Start of DOCUMENT TEXT

Lecture Notes on Boolean Algebra (Part 1 of 3)

1. Review of Propositional Logic in ICS141

Refresh your memory about Propositional Logic.

In addition to propositional logic, it would be good to have basic knowledge of Abstract Algebra.

2. Boolean Algebra

Propositional logic discussed in ICS141 can be reinterpreted from a viewpoint of algebra as Boolean algebra that is an algebraic system on the set B = {0,1}. A logical statement (called a proposition) in propositional logic is regarded as an expression in Boolean algebra. Applications of inference rules to derive a theorem in logic are similar to transformations and/or manipulations of expressions in algebra. Thus, in Boolean algebra, we can manipulate logical statements as algebraic expressions systematically.

Many technical terms in propositional logic are also used in Boolean algebra though, there are some technical terms specific to Boolean algebra.

Propositional Logic	Boolean Algebra
propositional variable	Boolean variable
proposition	Boolean expression
negation	complement
logical equivalence	equality

etc.

Logical Connectives vs Boolean Operators

Propositional Logic		Boolean Algebra
Logical Connective	Notation	Boolean Operator	Notation
negation	¬	complement	‾
conjunction	∧	AND	⋅
disjunction	∨	OR	+

Analogy between Boolean Algebra and Arithmetics

	Boolean Algebra	Arithmetics
Domain	truth values	numbers (e.g., integers and real numbers)
Operands	truth values and/or Boolean variables	numbers and/or variables
Unary Operator	NOT (complement)	− (negative sign)
Binary Operators	AND (conjunction), OR (disjunction)	+ (addition), − (subtraction), × (multiplication), / (division)

Review 2.1 on Boolean Operators:

Give a definition of the Boolean operator called Exclusive OR (denoted by XOR or ⊕) such as x ⊕ y.
Hint: Construct the truth table of x ⊕ y.
Give a definition of the Boolean operator called NAND (denoted by a vertical bar | which is also called the Sheffer stroke) such as x | y.
Give a definition of the Boolean operator called NOR (denoted by ↓) such as x ↓ y.

Boolean Expressions

A proposition with n propositional variables in propositional logic is regarded as an expression (called a Boolean expression) in Boolean algebra.

End of DOCUMENT TEXT

WORK TO COMPLETE:
1 > Reproduce the part of the Boolean algebra notes from "Boolean Expressions" up to and including "expression) in Boolean algebra.".
2 > According to the Boolean algebra notes, why can logical statements be manipulated systematically as algebraic expressions in Boolean algebra? Answer in one to three sentences.
Rely only on the Boolean algebra notes.

Start of DATA FOR ANALYSIS

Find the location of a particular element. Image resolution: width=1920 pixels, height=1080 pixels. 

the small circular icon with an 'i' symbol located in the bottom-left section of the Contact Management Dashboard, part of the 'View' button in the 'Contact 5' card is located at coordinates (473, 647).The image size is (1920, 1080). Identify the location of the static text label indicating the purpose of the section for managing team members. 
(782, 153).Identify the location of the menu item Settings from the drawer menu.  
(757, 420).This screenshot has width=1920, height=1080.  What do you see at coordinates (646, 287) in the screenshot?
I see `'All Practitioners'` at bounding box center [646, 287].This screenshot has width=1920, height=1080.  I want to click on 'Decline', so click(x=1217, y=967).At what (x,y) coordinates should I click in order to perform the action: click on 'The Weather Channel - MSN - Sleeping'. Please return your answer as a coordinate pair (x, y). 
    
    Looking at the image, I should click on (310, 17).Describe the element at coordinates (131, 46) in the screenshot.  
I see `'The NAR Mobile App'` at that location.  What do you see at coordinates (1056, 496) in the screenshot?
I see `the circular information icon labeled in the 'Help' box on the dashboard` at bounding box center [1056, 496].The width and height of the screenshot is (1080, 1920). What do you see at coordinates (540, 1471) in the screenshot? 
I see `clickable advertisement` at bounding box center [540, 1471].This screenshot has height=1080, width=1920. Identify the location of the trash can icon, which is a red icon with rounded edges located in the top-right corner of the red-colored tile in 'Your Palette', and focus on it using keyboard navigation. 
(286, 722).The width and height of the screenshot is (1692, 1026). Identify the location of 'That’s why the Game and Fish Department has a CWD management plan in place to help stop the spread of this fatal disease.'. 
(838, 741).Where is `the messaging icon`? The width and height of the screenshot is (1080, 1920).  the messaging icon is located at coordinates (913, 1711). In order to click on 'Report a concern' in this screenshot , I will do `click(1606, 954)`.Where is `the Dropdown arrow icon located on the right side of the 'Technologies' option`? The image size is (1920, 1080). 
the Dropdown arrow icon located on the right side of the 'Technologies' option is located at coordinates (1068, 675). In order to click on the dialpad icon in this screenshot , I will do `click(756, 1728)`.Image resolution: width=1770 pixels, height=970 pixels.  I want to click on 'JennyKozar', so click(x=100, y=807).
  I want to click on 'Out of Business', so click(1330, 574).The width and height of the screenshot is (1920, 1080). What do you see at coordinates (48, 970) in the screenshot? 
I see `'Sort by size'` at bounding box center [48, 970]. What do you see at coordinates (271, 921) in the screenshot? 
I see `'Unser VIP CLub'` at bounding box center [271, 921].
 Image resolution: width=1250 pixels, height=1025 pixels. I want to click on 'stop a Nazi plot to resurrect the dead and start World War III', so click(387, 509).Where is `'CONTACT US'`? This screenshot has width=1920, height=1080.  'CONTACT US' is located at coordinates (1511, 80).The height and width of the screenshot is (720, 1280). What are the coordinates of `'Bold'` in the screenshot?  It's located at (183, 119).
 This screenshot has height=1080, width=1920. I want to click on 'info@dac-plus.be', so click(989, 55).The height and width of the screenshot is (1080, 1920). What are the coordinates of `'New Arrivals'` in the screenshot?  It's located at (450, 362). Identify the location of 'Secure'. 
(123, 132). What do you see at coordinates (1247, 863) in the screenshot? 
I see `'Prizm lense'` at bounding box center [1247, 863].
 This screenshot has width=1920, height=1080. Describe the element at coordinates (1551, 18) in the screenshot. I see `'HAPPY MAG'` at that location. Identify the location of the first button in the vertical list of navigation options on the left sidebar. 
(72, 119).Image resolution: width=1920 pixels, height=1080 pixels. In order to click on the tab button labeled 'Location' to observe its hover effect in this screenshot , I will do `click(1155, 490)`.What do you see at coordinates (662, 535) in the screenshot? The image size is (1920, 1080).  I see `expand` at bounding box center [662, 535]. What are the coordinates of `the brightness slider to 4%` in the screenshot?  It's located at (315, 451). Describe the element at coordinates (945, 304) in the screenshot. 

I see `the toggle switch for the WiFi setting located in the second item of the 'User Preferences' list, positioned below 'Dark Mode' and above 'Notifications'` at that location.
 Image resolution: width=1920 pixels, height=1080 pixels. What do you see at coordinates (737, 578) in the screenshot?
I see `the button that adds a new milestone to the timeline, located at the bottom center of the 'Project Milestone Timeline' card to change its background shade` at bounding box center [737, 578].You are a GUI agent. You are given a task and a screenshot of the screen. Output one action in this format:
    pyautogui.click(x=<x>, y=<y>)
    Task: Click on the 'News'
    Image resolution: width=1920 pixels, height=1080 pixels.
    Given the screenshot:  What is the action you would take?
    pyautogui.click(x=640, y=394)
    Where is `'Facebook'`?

End of DATA FOR ANALYSIS

PER-TASK OUTPUTS:
1 >
Boolean Expressions

A proposition with n propositional variables in propositional logic is regarded as an expression (called a Boolean expression) in Boolean algebra.

2 > A proposition in propositional logic is regarded as an expression in Boolean algebra. Applying inference rules to derive a theorem in logic is similar to transforming and manipulating expressions in algebra. So logical statements can be handled the same way as algebraic expressions.